Your objective: Scan the entries for lines with "heading" and say how many there are, with nothing more.

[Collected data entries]
-- Opening Marker --

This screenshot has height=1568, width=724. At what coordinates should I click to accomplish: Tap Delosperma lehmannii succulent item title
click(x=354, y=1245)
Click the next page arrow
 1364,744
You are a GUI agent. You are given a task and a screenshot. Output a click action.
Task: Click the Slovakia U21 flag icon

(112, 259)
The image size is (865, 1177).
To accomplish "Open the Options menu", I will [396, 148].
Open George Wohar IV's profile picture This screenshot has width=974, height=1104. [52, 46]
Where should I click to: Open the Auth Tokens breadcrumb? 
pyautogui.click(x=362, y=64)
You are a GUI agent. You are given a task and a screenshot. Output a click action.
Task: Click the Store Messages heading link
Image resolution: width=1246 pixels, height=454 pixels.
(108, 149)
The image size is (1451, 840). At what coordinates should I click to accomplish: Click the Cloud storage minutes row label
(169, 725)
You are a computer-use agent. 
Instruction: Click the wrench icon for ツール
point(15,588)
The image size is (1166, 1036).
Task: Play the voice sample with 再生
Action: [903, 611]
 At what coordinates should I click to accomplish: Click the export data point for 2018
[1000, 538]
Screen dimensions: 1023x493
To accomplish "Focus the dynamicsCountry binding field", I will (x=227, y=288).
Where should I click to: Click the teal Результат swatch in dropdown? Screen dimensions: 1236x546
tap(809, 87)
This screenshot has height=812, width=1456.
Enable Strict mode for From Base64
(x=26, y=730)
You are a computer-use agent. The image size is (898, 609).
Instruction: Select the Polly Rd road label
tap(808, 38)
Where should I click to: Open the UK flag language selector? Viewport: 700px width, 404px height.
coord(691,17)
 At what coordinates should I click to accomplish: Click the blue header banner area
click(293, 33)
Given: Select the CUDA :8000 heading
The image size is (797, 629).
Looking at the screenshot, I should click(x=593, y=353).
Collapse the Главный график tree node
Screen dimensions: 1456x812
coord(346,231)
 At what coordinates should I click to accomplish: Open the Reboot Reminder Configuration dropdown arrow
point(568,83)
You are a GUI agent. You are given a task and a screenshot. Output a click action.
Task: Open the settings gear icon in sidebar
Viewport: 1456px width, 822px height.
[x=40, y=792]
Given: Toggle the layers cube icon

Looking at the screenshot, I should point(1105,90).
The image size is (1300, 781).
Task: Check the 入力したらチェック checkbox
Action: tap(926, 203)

-- Closing Marker --

Exercise solution: 2